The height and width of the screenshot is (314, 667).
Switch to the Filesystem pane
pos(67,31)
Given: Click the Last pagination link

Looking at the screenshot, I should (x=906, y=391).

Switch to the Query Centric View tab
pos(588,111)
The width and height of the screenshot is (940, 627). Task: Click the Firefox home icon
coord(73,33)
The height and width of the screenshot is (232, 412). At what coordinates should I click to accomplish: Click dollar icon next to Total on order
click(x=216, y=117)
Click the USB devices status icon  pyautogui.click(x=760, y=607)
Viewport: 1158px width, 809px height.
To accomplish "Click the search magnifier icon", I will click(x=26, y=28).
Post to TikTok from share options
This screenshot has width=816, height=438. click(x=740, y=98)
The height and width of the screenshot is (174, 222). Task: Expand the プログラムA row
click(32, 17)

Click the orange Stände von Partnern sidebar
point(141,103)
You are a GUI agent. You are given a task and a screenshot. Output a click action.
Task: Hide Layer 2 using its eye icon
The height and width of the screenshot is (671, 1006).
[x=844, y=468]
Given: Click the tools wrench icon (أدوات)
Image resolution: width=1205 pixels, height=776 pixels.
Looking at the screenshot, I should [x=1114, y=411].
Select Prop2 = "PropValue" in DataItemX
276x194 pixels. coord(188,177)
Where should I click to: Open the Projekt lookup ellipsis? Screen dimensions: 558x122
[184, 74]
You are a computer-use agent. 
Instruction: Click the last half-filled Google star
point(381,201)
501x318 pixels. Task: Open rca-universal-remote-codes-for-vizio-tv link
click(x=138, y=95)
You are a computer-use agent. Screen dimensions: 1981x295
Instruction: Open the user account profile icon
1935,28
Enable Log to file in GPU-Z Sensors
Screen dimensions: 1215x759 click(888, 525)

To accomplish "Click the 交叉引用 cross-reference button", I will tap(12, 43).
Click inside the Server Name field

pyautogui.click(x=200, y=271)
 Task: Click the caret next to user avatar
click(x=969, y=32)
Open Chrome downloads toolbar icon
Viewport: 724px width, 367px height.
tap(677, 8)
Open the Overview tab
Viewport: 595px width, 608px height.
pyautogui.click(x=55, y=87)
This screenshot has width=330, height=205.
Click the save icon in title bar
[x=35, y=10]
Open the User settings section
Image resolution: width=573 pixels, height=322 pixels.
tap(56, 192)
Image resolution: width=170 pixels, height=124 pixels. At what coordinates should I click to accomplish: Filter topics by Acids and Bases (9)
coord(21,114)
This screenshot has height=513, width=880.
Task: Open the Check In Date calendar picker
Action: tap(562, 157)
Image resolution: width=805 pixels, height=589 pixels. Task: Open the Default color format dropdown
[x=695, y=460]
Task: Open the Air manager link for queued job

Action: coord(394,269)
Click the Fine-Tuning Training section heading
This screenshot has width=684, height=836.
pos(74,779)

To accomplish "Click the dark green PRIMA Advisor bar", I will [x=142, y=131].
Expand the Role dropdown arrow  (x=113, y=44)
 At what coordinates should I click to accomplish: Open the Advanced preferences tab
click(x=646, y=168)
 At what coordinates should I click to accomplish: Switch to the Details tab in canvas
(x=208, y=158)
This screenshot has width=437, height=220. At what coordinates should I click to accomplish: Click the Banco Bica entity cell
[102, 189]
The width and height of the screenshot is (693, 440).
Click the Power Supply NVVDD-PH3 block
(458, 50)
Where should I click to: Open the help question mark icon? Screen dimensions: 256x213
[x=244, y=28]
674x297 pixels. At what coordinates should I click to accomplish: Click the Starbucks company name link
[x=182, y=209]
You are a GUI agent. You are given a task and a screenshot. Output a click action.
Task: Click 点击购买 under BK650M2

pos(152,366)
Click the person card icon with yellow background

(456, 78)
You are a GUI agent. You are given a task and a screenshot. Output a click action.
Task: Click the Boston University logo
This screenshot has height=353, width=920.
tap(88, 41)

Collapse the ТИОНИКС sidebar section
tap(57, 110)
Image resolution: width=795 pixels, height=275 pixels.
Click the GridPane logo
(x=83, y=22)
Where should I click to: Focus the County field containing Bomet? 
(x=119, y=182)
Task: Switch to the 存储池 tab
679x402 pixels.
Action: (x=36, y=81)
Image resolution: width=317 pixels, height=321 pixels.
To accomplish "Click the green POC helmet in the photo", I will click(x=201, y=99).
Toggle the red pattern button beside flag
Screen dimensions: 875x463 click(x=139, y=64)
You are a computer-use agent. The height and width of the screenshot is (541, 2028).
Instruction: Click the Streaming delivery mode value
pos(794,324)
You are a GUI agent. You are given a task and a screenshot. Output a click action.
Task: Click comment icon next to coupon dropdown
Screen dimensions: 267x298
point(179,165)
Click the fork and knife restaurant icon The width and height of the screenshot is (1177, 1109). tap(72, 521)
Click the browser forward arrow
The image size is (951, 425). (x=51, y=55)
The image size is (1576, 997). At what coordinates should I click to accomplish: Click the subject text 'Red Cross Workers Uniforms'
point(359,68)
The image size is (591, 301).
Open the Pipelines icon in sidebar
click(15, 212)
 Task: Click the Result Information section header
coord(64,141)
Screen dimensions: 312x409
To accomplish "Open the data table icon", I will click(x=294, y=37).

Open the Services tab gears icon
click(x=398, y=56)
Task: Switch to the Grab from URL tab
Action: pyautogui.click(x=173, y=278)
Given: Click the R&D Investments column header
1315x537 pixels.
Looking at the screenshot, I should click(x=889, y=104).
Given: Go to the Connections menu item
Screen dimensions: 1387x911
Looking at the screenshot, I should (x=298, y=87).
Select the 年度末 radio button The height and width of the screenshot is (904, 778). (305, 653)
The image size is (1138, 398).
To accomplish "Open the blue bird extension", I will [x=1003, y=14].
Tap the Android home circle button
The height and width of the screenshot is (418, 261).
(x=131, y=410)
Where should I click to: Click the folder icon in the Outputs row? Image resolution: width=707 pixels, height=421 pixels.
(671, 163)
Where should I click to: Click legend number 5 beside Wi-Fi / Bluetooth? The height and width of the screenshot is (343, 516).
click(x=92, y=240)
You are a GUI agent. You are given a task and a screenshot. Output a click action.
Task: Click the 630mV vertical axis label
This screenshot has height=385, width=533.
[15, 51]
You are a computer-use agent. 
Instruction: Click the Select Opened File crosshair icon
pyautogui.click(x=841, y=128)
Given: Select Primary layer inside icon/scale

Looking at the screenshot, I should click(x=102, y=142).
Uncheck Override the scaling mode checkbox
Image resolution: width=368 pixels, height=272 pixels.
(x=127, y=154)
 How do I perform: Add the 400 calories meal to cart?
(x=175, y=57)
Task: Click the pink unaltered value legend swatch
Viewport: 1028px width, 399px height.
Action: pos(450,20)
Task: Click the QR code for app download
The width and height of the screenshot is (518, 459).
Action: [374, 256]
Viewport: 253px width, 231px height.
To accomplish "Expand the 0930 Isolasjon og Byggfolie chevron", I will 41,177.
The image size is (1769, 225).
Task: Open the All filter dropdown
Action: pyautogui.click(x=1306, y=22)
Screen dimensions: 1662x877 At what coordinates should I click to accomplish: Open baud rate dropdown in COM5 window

-=-=-=-=-

Output the lines above verbatim and in full.

▶ **Your response**:
The height and width of the screenshot is (314, 667).
Switch to the Filesystem pane
pos(67,31)
Given: Click the Last pagination link

Looking at the screenshot, I should (x=906, y=391).

Switch to the Query Centric View tab
pos(588,111)
The width and height of the screenshot is (940, 627). Task: Click the Firefox home icon
coord(73,33)
The height and width of the screenshot is (232, 412). At what coordinates should I click to accomplish: Click dollar icon next to Total on order
click(x=216, y=117)
Click the USB devices status icon  pyautogui.click(x=760, y=607)
Viewport: 1158px width, 809px height.
To accomplish "Click the search magnifier icon", I will click(x=26, y=28).
Post to TikTok from share options
This screenshot has width=816, height=438. click(x=740, y=98)
The height and width of the screenshot is (174, 222). Task: Expand the プログラムA row
click(32, 17)

Click the orange Stände von Partnern sidebar
point(141,103)
You are a GUI agent. You are given a task and a screenshot. Output a click action.
Task: Hide Layer 2 using its eye icon
The height and width of the screenshot is (671, 1006).
[x=844, y=468]
Given: Click the tools wrench icon (أدوات)
Image resolution: width=1205 pixels, height=776 pixels.
Looking at the screenshot, I should [x=1114, y=411].
Select Prop2 = "PropValue" in DataItemX
276x194 pixels. coord(188,177)
Where should I click to: Open the Projekt lookup ellipsis? Screen dimensions: 558x122
[184, 74]
You are a computer-use agent. 
Instruction: Click the last half-filled Google star
point(381,201)
501x318 pixels. Task: Open rca-universal-remote-codes-for-vizio-tv link
click(x=138, y=95)
You are a computer-use agent. Screen dimensions: 1981x295
Instruction: Open the user account profile icon
1935,28
Enable Log to file in GPU-Z Sensors
Screen dimensions: 1215x759 click(888, 525)

To accomplish "Click the 交叉引用 cross-reference button", I will tap(12, 43).
Click inside the Server Name field

pyautogui.click(x=200, y=271)
 Task: Click the caret next to user avatar
click(x=969, y=32)
Open Chrome downloads toolbar icon
Viewport: 724px width, 367px height.
tap(677, 8)
Open the Overview tab
Viewport: 595px width, 608px height.
pyautogui.click(x=55, y=87)
This screenshot has width=330, height=205.
Click the save icon in title bar
[x=35, y=10]
Open the User settings section
Image resolution: width=573 pixels, height=322 pixels.
tap(56, 192)
Image resolution: width=170 pixels, height=124 pixels. At what coordinates should I click to accomplish: Filter topics by Acids and Bases (9)
coord(21,114)
This screenshot has height=513, width=880.
Task: Open the Check In Date calendar picker
Action: tap(562, 157)
Image resolution: width=805 pixels, height=589 pixels. Task: Open the Default color format dropdown
[x=695, y=460]
Task: Open the Air manager link for queued job

Action: coord(394,269)
Click the Fine-Tuning Training section heading
This screenshot has width=684, height=836.
pos(74,779)

To accomplish "Click the dark green PRIMA Advisor bar", I will [x=142, y=131].
Expand the Role dropdown arrow  (x=113, y=44)
 At what coordinates should I click to accomplish: Open the Advanced preferences tab
click(x=646, y=168)
 At what coordinates should I click to accomplish: Switch to the Details tab in canvas
(x=208, y=158)
This screenshot has width=437, height=220. At what coordinates should I click to accomplish: Click the Banco Bica entity cell
[102, 189]
The width and height of the screenshot is (693, 440).
Click the Power Supply NVVDD-PH3 block
(458, 50)
Where should I click to: Open the help question mark icon? Screen dimensions: 256x213
[x=244, y=28]
674x297 pixels. At what coordinates should I click to accomplish: Click the Starbucks company name link
[x=182, y=209]
You are a GUI agent. You are given a task and a screenshot. Output a click action.
Task: Click 点击购买 under BK650M2

pos(152,366)
Click the person card icon with yellow background

(456, 78)
You are a GUI agent. You are given a task and a screenshot. Output a click action.
Task: Click the Boston University logo
This screenshot has height=353, width=920.
tap(88, 41)

Collapse the ТИОНИКС sidebar section
tap(57, 110)
Image resolution: width=795 pixels, height=275 pixels.
Click the GridPane logo
(x=83, y=22)
Where should I click to: Focus the County field containing Bomet? 
(x=119, y=182)
Task: Switch to the 存储池 tab
679x402 pixels.
Action: (x=36, y=81)
Image resolution: width=317 pixels, height=321 pixels.
To accomplish "Click the green POC helmet in the photo", I will click(x=201, y=99).
Toggle the red pattern button beside flag
Screen dimensions: 875x463 click(x=139, y=64)
You are a computer-use agent. The height and width of the screenshot is (541, 2028).
Instruction: Click the Streaming delivery mode value
pos(794,324)
You are a GUI agent. You are given a task and a screenshot. Output a click action.
Task: Click comment icon next to coupon dropdown
Screen dimensions: 267x298
point(179,165)
Click the fork and knife restaurant icon The width and height of the screenshot is (1177, 1109). tap(72, 521)
Click the browser forward arrow
The image size is (951, 425). (x=51, y=55)
The image size is (1576, 997). At what coordinates should I click to accomplish: Click the subject text 'Red Cross Workers Uniforms'
point(359,68)
The image size is (591, 301).
Open the Pipelines icon in sidebar
click(15, 212)
 Task: Click the Result Information section header
coord(64,141)
Screen dimensions: 312x409
To accomplish "Open the data table icon", I will click(x=294, y=37).

Open the Services tab gears icon
click(x=398, y=56)
Task: Switch to the Grab from URL tab
Action: pyautogui.click(x=173, y=278)
Given: Click the R&D Investments column header
1315x537 pixels.
Looking at the screenshot, I should click(x=889, y=104).
Given: Go to the Connections menu item
Screen dimensions: 1387x911
Looking at the screenshot, I should (x=298, y=87).
Select the 年度末 radio button The height and width of the screenshot is (904, 778). (305, 653)
The image size is (1138, 398).
To accomplish "Open the blue bird extension", I will [x=1003, y=14].
Tap the Android home circle button
The height and width of the screenshot is (418, 261).
(x=131, y=410)
Where should I click to: Click the folder icon in the Outputs row? Image resolution: width=707 pixels, height=421 pixels.
(671, 163)
Where should I click to: Click legend number 5 beside Wi-Fi / Bluetooth? The height and width of the screenshot is (343, 516).
click(x=92, y=240)
You are a GUI agent. You are given a task and a screenshot. Output a click action.
Task: Click the 630mV vertical axis label
This screenshot has height=385, width=533.
[15, 51]
You are a computer-use agent. 
Instruction: Click the Select Opened File crosshair icon
pyautogui.click(x=841, y=128)
Given: Select Primary layer inside icon/scale

Looking at the screenshot, I should click(x=102, y=142).
Uncheck Override the scaling mode checkbox
Image resolution: width=368 pixels, height=272 pixels.
(x=127, y=154)
 How do I perform: Add the 400 calories meal to cart?
(x=175, y=57)
Task: Click the pink unaltered value legend swatch
Viewport: 1028px width, 399px height.
Action: pos(450,20)
Task: Click the QR code for app download
The width and height of the screenshot is (518, 459).
Action: [374, 256]
Viewport: 253px width, 231px height.
To accomplish "Expand the 0930 Isolasjon og Byggfolie chevron", I will 41,177.
The image size is (1769, 225).
Task: Open the All filter dropdown
Action: pyautogui.click(x=1306, y=22)
Screen dimensions: 1662x877 At what coordinates should I click to accomplish: Open baud rate dropdown in COM5 window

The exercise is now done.